Debra Lindsay says art has long been an outlet for her son. “He’s been doing art since he was a little kid” at public school and through private lessons, she shares. When it comes to “people with autism or a communication impairment…it’s easy, I think, for people to either assume things about them or not really get to know them, know their thoughts and know who they are. They have a quieter presence, a quieter voice…. But through art, he’s seen.”
A graduate of Yorktown High School, Lindsay works at Washington Golf & Country Club’s restaurant through the Arlington Career Center, part of Arlington County Public Schools. Once a week, Fakes LoGerfo joins him in his dedicated art room at home for a lesson. (During the summer, when their schedules are more flexible, they meet every day.)

The two began working together three years ago, when Fakes LoGerfo got an email from the Arlington Artists Alliance about a mother looking for a teacher for her son. Having run the art department at an international school in her native Jordan, Fakes LoGerfo says she “felt so confident being with Michael because I…could tell which stage he’s in and how can I help them improve.”
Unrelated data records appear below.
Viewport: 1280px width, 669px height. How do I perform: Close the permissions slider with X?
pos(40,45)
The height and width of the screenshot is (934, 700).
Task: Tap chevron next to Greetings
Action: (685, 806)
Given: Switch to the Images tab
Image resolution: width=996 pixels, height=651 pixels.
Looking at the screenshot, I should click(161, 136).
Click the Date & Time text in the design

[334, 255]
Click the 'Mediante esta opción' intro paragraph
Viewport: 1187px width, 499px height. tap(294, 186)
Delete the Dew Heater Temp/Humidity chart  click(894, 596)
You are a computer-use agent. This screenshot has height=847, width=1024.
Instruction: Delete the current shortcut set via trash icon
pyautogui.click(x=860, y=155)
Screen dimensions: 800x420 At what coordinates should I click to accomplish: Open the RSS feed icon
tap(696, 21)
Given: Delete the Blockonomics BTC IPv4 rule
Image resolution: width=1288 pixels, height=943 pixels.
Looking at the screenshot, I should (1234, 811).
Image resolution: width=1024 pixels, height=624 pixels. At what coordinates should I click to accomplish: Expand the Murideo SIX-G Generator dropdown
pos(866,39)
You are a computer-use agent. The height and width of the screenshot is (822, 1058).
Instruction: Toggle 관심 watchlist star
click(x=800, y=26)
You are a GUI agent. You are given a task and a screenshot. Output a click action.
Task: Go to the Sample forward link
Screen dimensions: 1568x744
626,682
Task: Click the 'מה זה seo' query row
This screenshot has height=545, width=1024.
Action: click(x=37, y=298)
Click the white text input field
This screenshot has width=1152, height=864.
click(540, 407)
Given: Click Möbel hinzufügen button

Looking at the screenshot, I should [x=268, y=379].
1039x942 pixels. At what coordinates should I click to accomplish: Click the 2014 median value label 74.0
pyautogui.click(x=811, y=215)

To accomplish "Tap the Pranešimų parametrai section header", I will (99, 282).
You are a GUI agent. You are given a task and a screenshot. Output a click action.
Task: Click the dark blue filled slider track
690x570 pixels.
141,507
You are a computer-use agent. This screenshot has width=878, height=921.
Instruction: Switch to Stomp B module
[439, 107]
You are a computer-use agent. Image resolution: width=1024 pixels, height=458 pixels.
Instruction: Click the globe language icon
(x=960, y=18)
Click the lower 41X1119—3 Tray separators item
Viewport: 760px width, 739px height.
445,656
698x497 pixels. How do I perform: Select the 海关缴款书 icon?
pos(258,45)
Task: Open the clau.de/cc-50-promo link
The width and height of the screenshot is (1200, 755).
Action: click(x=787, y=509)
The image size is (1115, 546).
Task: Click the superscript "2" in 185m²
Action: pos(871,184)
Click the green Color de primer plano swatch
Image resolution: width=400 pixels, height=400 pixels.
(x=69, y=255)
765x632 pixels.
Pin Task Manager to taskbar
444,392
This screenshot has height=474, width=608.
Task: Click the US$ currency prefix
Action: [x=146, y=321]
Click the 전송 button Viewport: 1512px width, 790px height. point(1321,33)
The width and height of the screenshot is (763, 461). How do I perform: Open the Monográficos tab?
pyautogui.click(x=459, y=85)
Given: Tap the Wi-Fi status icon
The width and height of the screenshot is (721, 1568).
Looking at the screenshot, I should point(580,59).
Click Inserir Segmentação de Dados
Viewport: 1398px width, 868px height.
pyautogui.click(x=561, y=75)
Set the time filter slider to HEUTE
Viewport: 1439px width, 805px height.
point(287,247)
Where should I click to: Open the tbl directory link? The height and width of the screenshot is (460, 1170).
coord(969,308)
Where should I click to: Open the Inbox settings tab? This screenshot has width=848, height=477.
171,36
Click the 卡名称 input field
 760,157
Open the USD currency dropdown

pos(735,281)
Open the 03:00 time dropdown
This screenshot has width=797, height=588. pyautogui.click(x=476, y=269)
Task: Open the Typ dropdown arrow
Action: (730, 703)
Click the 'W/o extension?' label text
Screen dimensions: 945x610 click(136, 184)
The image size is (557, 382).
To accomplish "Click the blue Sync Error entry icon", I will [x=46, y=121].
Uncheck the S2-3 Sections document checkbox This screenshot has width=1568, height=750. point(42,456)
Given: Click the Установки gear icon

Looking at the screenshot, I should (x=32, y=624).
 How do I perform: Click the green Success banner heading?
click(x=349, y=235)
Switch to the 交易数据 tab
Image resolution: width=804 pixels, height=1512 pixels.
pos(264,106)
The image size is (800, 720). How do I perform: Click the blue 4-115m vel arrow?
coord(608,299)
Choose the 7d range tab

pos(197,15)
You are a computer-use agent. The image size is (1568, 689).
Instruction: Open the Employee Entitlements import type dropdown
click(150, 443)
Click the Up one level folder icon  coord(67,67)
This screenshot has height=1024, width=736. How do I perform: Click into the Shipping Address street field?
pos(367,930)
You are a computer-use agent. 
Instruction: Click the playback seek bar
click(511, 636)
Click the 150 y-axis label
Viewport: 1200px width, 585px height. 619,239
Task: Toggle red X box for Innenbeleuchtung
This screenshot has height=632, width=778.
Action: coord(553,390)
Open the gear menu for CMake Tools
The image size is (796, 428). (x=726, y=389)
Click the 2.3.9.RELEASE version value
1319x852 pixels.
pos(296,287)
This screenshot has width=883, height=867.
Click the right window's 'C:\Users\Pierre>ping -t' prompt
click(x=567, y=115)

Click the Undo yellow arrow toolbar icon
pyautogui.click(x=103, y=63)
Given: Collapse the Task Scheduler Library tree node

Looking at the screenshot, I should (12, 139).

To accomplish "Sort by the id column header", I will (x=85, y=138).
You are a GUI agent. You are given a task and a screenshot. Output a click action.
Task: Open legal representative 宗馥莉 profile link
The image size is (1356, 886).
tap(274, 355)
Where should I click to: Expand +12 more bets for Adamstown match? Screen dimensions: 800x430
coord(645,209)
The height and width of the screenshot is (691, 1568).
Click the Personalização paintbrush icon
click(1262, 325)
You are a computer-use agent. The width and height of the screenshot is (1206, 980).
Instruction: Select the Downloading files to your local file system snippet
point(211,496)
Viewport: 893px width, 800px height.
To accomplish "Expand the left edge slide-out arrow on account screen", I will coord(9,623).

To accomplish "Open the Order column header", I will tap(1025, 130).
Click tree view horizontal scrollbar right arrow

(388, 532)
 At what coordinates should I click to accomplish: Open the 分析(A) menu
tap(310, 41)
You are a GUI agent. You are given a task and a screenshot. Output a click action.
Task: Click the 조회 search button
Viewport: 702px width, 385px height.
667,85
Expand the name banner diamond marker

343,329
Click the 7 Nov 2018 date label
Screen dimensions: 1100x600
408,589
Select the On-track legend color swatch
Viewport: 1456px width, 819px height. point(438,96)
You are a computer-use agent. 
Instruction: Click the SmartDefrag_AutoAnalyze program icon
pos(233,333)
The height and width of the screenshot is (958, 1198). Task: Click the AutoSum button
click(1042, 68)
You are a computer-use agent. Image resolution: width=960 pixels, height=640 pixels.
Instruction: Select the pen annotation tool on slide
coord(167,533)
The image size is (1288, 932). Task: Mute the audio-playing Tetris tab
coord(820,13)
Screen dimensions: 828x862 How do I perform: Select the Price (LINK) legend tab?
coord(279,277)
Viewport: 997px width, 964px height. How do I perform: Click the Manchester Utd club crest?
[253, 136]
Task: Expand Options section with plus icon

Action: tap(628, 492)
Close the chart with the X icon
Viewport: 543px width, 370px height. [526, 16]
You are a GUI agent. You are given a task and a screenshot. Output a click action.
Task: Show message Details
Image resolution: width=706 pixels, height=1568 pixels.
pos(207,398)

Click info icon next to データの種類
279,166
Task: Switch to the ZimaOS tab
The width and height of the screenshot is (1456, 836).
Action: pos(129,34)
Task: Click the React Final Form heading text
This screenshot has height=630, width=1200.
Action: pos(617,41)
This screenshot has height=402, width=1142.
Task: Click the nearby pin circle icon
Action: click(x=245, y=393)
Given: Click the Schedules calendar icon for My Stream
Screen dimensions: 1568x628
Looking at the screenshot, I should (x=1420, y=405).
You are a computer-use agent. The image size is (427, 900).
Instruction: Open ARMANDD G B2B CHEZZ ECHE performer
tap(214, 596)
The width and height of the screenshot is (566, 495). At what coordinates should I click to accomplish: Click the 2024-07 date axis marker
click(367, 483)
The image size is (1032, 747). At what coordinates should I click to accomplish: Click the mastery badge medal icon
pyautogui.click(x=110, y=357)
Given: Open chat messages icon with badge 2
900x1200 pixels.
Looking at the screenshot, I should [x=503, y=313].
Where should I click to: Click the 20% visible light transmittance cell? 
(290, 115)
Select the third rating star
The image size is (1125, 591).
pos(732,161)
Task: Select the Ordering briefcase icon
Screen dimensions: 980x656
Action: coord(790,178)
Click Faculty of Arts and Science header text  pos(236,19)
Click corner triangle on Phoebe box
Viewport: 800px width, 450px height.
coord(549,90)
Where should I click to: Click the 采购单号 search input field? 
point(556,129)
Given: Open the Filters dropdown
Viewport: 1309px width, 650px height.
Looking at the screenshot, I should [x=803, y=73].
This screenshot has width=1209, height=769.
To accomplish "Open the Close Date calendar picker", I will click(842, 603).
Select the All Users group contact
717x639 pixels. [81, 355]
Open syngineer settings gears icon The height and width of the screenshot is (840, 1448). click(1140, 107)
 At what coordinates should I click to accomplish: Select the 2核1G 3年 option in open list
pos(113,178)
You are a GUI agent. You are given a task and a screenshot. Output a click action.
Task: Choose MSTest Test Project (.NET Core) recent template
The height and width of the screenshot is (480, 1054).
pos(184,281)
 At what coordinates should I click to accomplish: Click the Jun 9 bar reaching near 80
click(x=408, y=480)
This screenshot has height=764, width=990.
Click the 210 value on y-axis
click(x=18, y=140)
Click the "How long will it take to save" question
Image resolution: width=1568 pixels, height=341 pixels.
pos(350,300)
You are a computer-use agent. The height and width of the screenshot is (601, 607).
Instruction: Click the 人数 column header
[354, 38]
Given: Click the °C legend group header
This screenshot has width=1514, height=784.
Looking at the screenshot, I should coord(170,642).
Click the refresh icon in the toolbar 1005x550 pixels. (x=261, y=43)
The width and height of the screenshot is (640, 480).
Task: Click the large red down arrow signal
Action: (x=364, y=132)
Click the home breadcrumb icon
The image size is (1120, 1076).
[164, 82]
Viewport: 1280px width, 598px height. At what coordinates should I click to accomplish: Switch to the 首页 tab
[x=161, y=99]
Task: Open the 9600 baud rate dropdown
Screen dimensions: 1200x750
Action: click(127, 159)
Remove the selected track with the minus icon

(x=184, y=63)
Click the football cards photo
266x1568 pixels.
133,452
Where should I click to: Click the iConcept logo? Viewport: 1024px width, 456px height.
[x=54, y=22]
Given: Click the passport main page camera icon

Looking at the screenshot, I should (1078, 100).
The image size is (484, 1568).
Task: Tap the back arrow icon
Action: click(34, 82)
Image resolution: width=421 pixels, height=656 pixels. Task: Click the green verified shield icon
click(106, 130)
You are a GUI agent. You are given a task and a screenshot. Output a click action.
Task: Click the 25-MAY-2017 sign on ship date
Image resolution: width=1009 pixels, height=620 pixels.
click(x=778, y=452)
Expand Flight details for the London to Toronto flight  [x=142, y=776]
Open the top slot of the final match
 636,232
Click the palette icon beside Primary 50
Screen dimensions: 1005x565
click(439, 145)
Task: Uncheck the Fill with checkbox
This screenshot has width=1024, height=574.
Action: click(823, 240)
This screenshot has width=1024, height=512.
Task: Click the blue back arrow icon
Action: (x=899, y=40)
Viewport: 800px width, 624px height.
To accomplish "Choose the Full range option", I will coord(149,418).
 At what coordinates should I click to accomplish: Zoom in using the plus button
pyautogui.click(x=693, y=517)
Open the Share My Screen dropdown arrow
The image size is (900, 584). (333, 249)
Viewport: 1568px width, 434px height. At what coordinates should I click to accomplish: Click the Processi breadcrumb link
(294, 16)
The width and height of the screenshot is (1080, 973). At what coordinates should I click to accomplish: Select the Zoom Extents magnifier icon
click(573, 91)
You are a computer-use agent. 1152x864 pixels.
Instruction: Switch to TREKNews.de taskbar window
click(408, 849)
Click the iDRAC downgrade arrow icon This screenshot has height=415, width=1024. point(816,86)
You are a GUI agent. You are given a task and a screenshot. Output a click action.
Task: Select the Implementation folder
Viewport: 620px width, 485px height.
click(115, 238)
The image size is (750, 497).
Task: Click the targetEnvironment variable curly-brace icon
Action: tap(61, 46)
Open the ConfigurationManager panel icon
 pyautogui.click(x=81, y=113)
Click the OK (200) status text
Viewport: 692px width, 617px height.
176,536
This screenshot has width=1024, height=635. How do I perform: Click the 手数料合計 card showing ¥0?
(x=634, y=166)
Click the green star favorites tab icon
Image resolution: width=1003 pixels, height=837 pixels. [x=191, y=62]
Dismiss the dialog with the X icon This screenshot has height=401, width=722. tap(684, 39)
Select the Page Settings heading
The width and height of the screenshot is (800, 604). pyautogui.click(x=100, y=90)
“Michael and I have a passion for blues,” she adds, “and this is how we clicked from the beginning.”
For the first year, the pair focused on painting replicas of masterpieces by famous artists, including Lindsay’s favorite, Van Gogh. They explored different media, such as charcoal and pencils, the next year. Most recently, they have homed in on acrylic painting.

Debra Lindsay hopes painting will be something her son can do for the rest of his life and perhaps turn into a business. He’s already sold three pieces: Full Circle in Blue sold for $125. Family friends bought a Van Gogh-inspired painting he made of a church, and another of a beach.
For now, she says, “this is just something really happy in his life that he can do right now, regardless of all the limitations.”